**Exercise text**
----------
Families need education if they live with PTSD veterans
by
Chaplain Kathie
A National Guardsman's mom contacted me a while back. She was at her wits end. By the time she found me, her son had tried to commit suicide twice. His young family had fallen apart and he was divorced with two young children growing up without their Dad at home. He was being treated for PTSD, or should I say medicated for it because he did not receive therapy, had very little understanding of what was happening inside of him, living on the couch of a friend and wondering why he ended up the way he did. His wife couldn't understand either.
His Mom was lost, feeling confused finding out her son, the son she knew all of his life, was more like a stranger to her. She felt helpless, hopeless and alone not knowing where to turn or why she needed to do anything above worrying about her son.
She understands what PTSD is and he is now healing from the burden he's been trying to heal from. They have a long way to go but at least they are on the right track now.
This happens all the time. They leave home with one personality and return as strangers. War changes everyone. Being away in a strange land changes people but add in the chaos of combat, losing friends, seeing civilians die, no one returns exactly the same way they left.
Some recover from it, changed ever so slightly. Others lose their identity, their faith, their trust and hope of recovering. As time passes, their condition worsens, they are turned away from everyone in their family, the government will not provide them with what they need to recover, whatever is left evaporates to the point where only anger lives.
Had this Guardsman's family knew what was happening inside of him, the possibility of the family staying together would have been there but without the right kind of support the family needed, it all fell apart.
----------
**Supplied entries**
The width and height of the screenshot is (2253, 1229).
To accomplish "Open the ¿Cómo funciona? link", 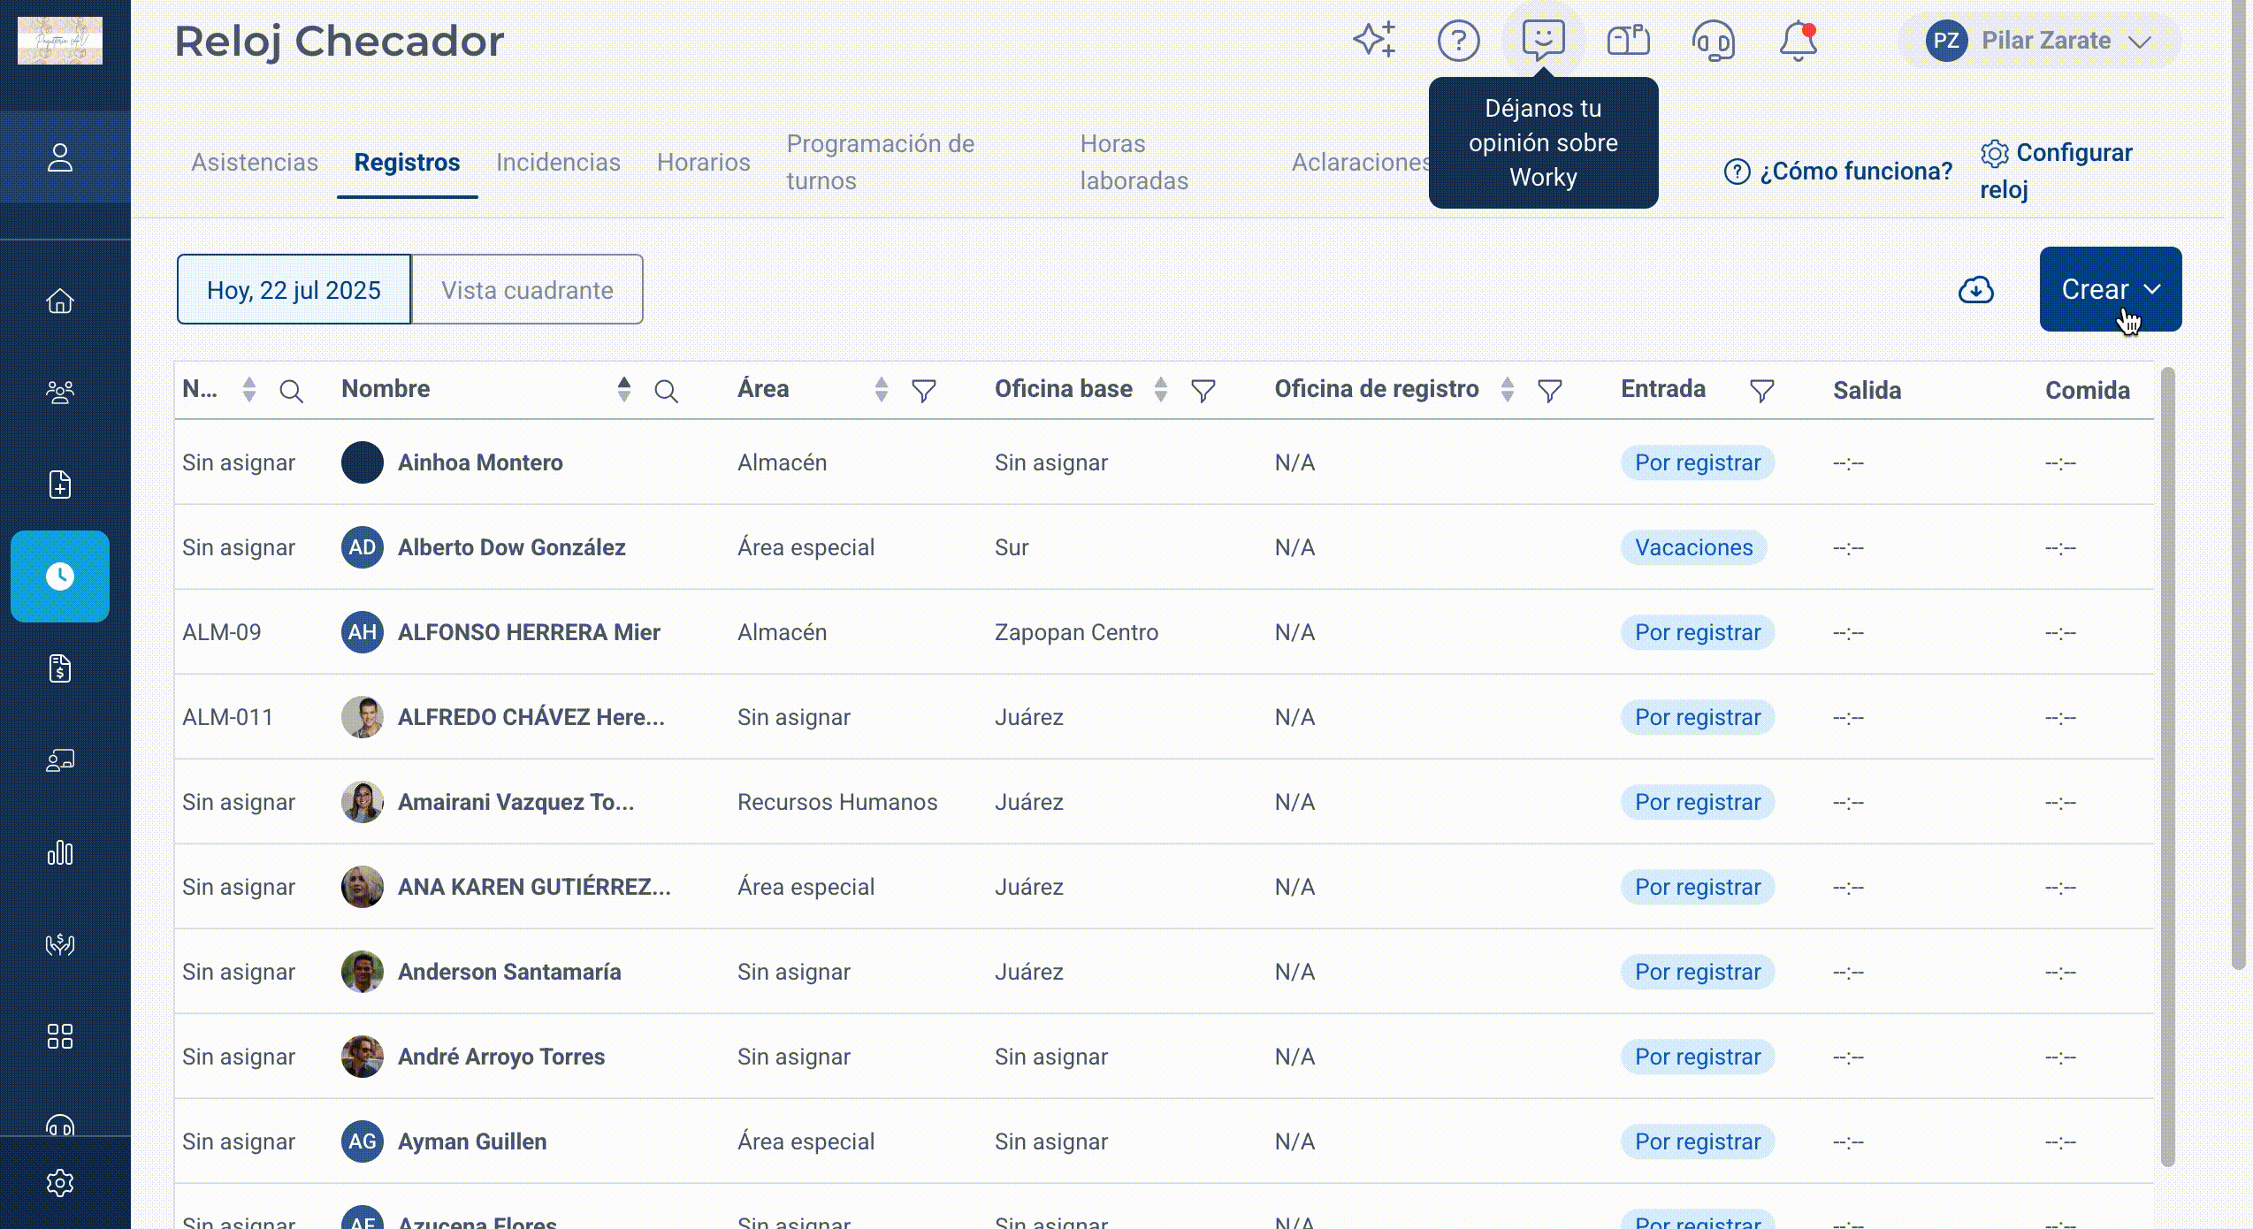I will 1838,171.
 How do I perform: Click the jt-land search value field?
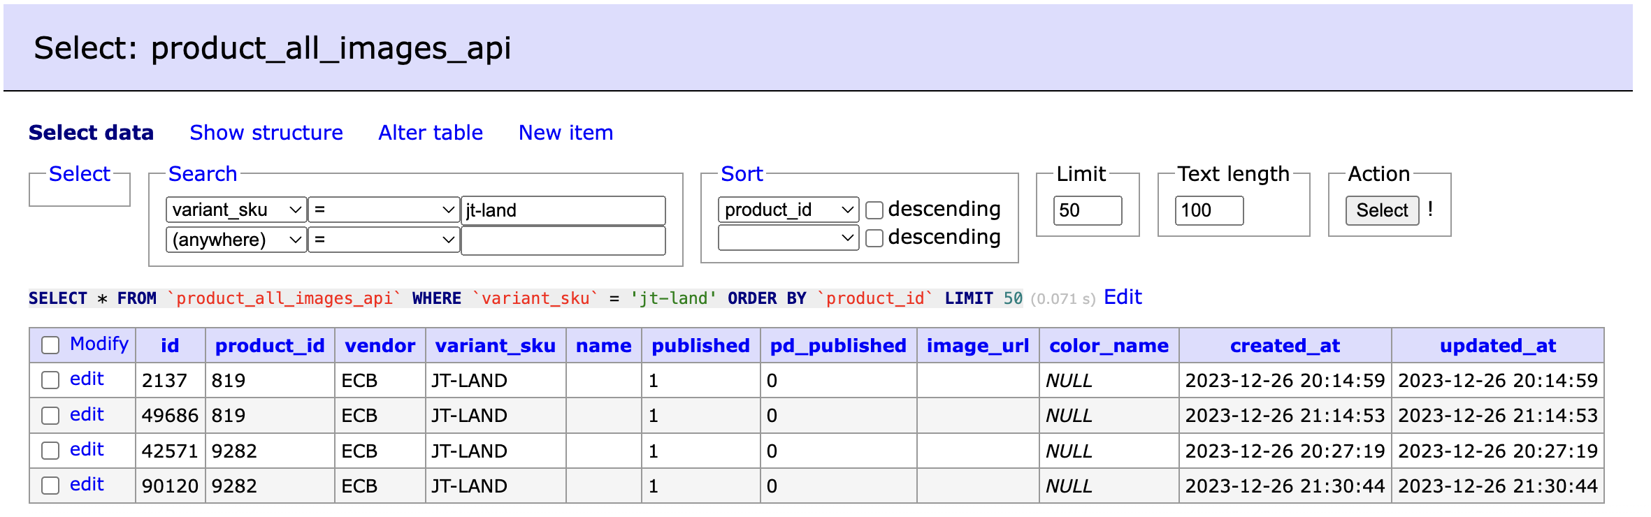click(x=563, y=210)
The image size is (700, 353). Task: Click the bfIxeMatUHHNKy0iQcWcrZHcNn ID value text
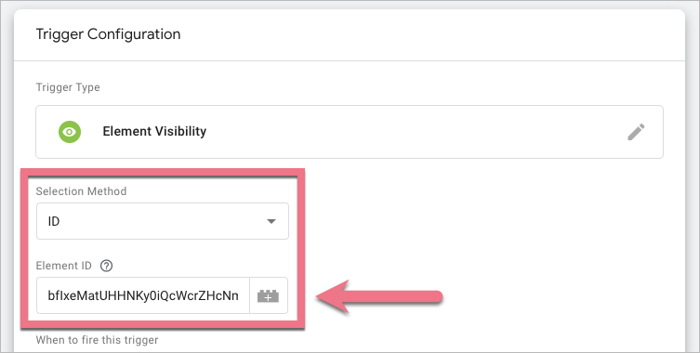click(143, 296)
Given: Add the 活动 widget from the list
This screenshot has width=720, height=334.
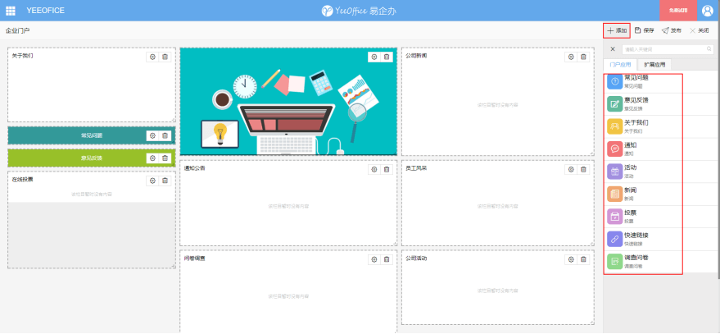Looking at the screenshot, I should [614, 171].
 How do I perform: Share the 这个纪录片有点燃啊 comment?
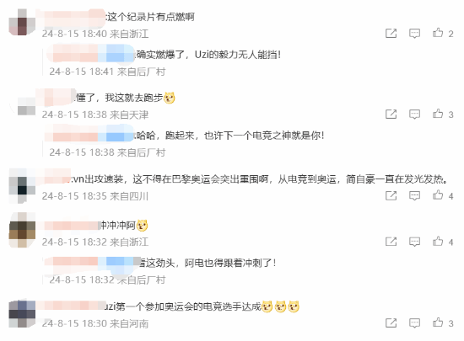coord(391,33)
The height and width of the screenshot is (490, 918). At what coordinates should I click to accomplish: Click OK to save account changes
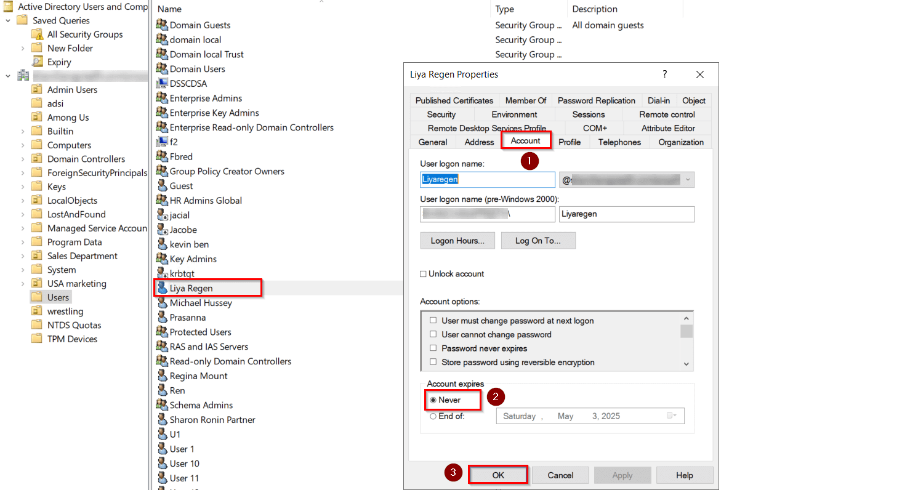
----------
**Task list**
1: In the piece on families of veterans with PTSD, list the things that some returning veterans are said to lose.
2: Carry on the piece on families of veterans with PTSD from where it stops.

**Results of the tasks**
1:
- their identity
- their faith
- their trust
- hope of recovering

2:
The Mom was able to understand PTSD and what she need to do to help her son. She was filled with regret because of all the years she didn't know what was happening to her son, but the truth was, she didn't know because no one ever told her.
We read blogs like this and assume everyone knows what PTSD is and that it is a wound to the soul. Yet when you talk to people about it, they don't have the slightest clue what it is.
I was talking to two women over Christmas weekend. One had a relative who acted strangely and the other woman worked with seniors in a hospital encountering many veterans. They said families don't understand it, turn their backs on the veterans or blame the veterans for how they act. None of this has to happen.
The families are key to all of this. From the time when the veteran comes home changed, they are the first to notice it but too many don't understand what they are seeing. They are the first to see the symptoms but if they don't understand what is behind the symptoms, they think the worst. From self-medicating with drugs and alcohol, to withdrawing from the family and avoidance of any kind of activities they used to enjoy, they also deal with the nightmares and flashbacks.
If they don't understand they blame the veteran instead of PTSD. They think they need to get rid of the veteran from their home instead of heal the veteran to save the veteran.
When they understand the love they have for their veteran turns them into an advocate fighting for what the veteran needs to heal and they demand it. The veteran loses the ability to fight for themselves, so they take over. They get doctors to listen. They get the service organizations to make sure VA claims are honored to the level appropriate to the wound. They make sure their kids understand what is going on and why their parent is acting the way they do and anyone getting in the way of their veteran healing had better be prepared for the wrath of a veteran's spouse.
We can keep talking about the rise in divorce, the rise in homelessness, the rise in suicides and attempted suicides but until we talk about the fact most families have no clue what PTSD is, we will keep seeing these numbers rise instead of going down.